▼

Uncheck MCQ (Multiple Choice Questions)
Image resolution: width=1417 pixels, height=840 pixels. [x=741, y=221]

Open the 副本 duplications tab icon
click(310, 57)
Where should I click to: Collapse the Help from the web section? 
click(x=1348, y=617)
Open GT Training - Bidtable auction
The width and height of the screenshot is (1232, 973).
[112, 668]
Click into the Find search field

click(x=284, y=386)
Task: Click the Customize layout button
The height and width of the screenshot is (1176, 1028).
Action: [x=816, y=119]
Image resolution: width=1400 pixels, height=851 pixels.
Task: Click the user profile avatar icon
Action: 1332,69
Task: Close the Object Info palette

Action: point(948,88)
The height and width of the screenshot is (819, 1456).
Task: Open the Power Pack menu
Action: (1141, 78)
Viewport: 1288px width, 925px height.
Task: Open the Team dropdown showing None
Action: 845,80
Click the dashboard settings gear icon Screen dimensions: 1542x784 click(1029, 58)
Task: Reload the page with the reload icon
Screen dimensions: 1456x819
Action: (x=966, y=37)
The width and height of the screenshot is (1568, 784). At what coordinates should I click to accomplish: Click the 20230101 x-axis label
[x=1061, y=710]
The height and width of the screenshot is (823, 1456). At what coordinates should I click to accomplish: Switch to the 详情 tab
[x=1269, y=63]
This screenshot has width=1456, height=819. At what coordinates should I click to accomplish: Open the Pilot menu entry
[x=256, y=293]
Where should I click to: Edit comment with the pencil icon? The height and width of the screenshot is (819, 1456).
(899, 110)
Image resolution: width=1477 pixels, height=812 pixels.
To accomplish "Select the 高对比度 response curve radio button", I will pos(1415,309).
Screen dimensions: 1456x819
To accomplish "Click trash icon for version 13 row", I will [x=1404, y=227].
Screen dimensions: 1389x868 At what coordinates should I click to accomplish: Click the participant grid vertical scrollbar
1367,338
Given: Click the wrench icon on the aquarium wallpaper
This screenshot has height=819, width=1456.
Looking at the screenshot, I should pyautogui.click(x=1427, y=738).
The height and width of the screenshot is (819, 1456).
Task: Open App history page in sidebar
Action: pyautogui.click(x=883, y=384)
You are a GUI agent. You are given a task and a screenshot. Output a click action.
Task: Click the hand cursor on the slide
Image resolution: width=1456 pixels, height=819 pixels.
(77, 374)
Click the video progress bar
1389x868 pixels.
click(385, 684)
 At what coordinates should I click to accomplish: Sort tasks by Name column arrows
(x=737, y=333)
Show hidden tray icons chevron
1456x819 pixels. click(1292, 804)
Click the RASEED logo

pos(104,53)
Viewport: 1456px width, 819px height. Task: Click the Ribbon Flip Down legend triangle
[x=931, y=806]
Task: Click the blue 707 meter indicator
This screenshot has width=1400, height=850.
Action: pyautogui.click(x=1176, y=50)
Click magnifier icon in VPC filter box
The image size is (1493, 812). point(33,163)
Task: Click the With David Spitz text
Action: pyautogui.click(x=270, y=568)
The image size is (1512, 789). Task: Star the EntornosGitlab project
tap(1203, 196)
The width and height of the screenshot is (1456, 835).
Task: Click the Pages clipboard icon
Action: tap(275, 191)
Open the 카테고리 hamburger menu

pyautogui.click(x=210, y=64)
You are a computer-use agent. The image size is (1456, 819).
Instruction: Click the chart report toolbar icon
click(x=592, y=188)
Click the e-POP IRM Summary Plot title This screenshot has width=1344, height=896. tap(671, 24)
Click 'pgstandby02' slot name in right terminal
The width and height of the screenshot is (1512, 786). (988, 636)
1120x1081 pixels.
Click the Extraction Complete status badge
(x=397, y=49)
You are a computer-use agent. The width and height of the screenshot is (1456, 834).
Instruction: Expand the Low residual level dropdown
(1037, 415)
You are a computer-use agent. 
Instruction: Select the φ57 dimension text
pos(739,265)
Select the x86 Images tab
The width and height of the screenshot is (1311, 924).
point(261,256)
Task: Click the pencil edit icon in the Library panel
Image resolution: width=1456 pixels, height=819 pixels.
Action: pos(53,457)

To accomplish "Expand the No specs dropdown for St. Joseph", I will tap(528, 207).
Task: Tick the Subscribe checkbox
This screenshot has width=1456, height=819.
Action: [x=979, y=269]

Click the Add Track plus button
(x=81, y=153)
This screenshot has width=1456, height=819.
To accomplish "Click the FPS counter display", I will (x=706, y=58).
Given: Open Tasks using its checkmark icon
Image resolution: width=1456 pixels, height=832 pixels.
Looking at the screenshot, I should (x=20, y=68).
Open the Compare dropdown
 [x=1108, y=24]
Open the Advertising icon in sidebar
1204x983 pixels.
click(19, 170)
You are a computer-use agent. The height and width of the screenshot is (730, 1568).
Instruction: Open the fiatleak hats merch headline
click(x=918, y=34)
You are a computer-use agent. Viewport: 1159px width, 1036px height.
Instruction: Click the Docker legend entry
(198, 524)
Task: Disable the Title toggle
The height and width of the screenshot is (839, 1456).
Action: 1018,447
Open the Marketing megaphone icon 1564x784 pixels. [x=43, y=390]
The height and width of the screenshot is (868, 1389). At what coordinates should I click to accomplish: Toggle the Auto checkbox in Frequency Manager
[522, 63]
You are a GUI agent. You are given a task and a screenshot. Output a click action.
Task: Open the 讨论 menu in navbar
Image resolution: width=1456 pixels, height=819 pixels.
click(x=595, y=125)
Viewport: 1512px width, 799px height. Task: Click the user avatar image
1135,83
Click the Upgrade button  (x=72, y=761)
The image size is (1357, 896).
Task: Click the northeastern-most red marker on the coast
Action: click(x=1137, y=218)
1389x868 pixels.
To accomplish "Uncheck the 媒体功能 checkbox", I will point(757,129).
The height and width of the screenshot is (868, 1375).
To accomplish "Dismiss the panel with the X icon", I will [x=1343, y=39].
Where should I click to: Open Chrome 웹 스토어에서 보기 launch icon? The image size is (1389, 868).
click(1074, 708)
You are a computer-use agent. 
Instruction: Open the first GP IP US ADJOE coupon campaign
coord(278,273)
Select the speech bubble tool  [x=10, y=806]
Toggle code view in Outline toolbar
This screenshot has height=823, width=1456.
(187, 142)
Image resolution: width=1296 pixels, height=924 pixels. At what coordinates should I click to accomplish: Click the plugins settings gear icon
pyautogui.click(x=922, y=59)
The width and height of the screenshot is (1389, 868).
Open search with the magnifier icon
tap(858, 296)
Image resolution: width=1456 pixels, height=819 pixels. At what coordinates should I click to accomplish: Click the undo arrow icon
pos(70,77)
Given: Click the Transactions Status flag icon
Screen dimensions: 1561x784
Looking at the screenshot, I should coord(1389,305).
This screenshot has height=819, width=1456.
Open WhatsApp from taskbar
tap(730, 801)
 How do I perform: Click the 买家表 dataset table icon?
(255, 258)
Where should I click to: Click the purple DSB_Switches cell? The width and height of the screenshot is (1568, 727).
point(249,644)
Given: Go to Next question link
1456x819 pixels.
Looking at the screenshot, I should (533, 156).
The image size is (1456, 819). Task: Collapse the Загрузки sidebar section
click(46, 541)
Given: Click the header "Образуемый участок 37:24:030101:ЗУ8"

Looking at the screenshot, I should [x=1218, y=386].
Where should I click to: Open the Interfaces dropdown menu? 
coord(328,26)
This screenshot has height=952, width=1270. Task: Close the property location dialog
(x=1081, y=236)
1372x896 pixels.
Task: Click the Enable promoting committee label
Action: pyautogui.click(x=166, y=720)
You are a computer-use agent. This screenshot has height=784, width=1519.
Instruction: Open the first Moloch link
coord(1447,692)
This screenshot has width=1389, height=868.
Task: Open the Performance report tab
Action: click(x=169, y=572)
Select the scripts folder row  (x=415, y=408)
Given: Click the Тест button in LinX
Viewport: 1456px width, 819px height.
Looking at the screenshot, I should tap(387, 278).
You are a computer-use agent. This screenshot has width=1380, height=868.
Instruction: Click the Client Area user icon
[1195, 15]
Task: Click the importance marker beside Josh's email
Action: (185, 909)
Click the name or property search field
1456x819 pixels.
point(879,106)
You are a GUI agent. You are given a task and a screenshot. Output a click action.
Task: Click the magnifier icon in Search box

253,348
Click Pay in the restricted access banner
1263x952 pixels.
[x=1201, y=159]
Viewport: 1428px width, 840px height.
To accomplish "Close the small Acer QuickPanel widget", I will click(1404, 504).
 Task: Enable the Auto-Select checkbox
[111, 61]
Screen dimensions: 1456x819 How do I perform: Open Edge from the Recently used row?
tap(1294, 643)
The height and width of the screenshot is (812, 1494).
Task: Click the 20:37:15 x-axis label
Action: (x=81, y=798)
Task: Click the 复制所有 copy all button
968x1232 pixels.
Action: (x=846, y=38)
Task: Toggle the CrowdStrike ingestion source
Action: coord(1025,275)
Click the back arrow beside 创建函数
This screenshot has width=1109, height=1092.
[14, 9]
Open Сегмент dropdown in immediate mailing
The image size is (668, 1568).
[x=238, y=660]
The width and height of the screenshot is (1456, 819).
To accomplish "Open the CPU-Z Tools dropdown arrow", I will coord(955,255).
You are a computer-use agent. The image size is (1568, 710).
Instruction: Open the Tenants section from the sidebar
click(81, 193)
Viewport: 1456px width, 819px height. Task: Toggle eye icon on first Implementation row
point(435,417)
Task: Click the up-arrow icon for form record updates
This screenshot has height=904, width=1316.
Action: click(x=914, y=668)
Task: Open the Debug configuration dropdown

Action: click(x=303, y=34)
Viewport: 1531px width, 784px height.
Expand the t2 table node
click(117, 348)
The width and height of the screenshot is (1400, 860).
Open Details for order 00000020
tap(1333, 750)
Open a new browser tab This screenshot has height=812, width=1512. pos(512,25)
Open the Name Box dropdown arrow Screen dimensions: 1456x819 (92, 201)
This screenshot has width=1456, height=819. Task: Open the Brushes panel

▲

◆ **Exercise**:
Please give again, word for word, only the lines from the one holding "Task: Click the up-arrow" through the end of the listing above.

◆ **Result**:
Task: Click the up-arrow icon for form record updates
This screenshot has height=904, width=1316.
Action: click(x=914, y=668)
Task: Open the Debug configuration dropdown

Action: click(x=303, y=34)
Viewport: 1531px width, 784px height.
Expand the t2 table node
click(117, 348)
The width and height of the screenshot is (1400, 860).
Open Details for order 00000020
tap(1333, 750)
Open a new browser tab This screenshot has height=812, width=1512. pos(512,25)
Open the Name Box dropdown arrow Screen dimensions: 1456x819 (92, 201)
This screenshot has width=1456, height=819. Task: Open the Brushes panel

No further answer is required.